The crux of it all is an evolutionary concept known as convergence.

When environments impose similar constraints, evolution tends to find similar solutions, Bryson argues in a recent talk at the European Astrobiology Institute’s BEACON25 conference in Reykjavik, Iceland. Convergent evolution refers to the independent emergence of similar traits in unrelated lineages – like flight in bats and birds, she notes in her talk. It’s not that flippers or wings are inevitable, it’s that they’re statistically likely under the right evolutionary pressures, Bryson points out in her presentation.

While social traits appear to be convergent among different species here on Earth, there’s also no reason to think that something similar would not happen elsewhere in our great cosmic beyond, Bryson argues in her Reykjavik talk.

Basic Functions

Eyes, heads, tails, and sexual organs are convergent. Even some forms of excretory systems are convergent. But Bryson says that behavior is often convergent as well.

Darwin Still Wins

These same Darwinian evolutionary principles would likely also hold up on exoplanets, says Bryson. We would not necessarily expect extraterrestrials to have the same body shapes, but we would expect similar convergent behavior, she says.

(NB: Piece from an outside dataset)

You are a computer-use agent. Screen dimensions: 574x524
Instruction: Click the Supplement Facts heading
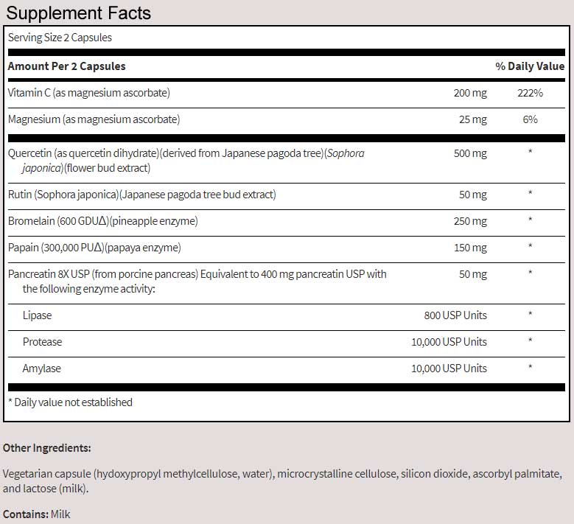pyautogui.click(x=77, y=13)
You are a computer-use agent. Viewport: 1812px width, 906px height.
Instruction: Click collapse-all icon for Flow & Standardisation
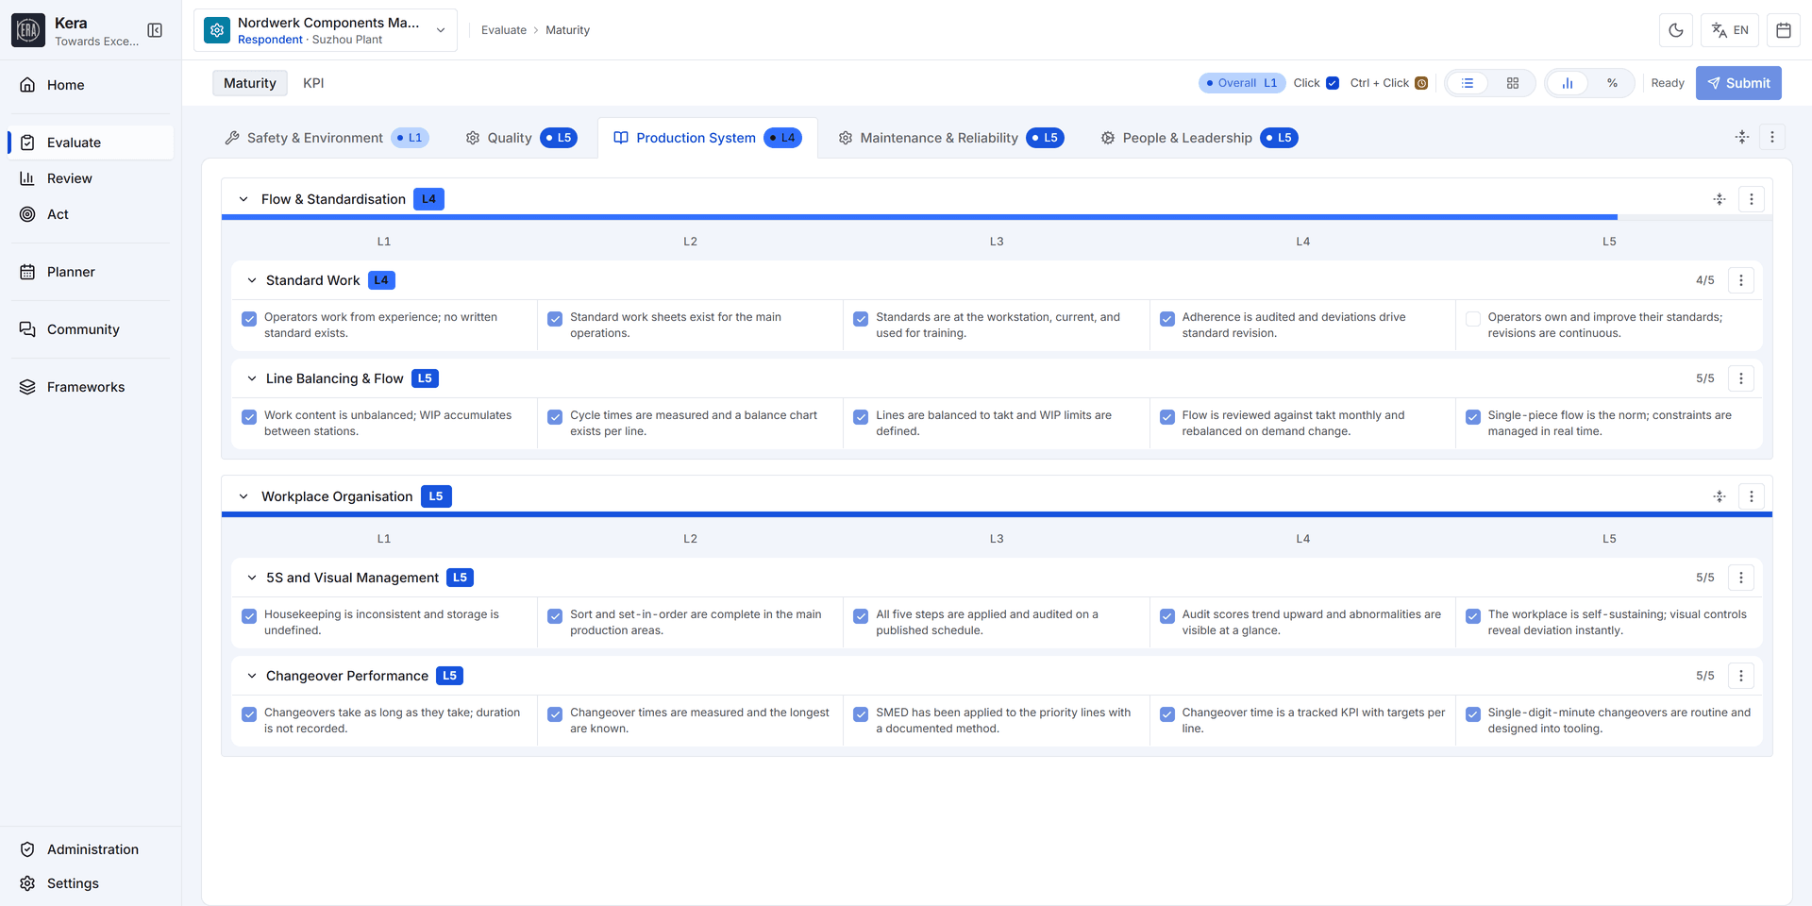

Bryson says that hormones also play a role in each species’ long-term destiny.

Some of the hormones that make us behave more cooperatively, like oxytocin, also cause xenophobia, says Bryson. Thus, if extraterrestrials are at the level of space travel, they would likely have some of the same behavior as we humans, including xenophobia, she says.

Here on Earth, one could argue that xenophobia can jumpstart the quest for new technology, as during the Cold War. But lately, there seems to be little or no constituency for long-term space missions. The career span of a given physicist or aerospace engineer is maybe 50 years at most. So, to facilitate long-term thinking about space exploration and interstellar travel, there almost must be a cathedral-building mentality.

That is, a need to look beyond a single generation to address civilization-scale projects, as happened during the history of the building of the great cathedrals of Europe. Cases in point, England’s Winchester Cathedral took nearly 500 years to construct, while Germany’s Cologne Cathedral took over six centuries to complete.

In the last century, we put astronauts on the Moon within 100 years after the first powered, heavier than air human flight. The Moon walks were a remarkable achievement, but they were followed by decades of lassitude and indecision when it came to pushing the envelope of human space flight.

As For E.T.?

Evolution tends to reward creatures who look after the near future not those who run thousand-year plans, says Bryson. On any world, if life is risky or resources swing wildly, you grab what’s in front of you, she says. Only in safer, longer-lived setups do horizons stretch a bit (and even then, the short-term pull never fully disappears), says Bryson.

A Lack Of Commitment

Call me cynical, but if E.T. is anything like us, they will not do the hard work of breakthrough propulsion research that will be necessary to voyage to the stars.

I think that they would also have problems with long-term investment, because of convergent behavior like our own, says Bryson.

The Bottom Line?

Getting across interstellar distances is as much about civilization-level commitment as it is about speculative warp drives, says Bryson. My bet is that even for highly social, intelligent aliens, true interstellar pushes will be rare, fragile and come in bursts, she says.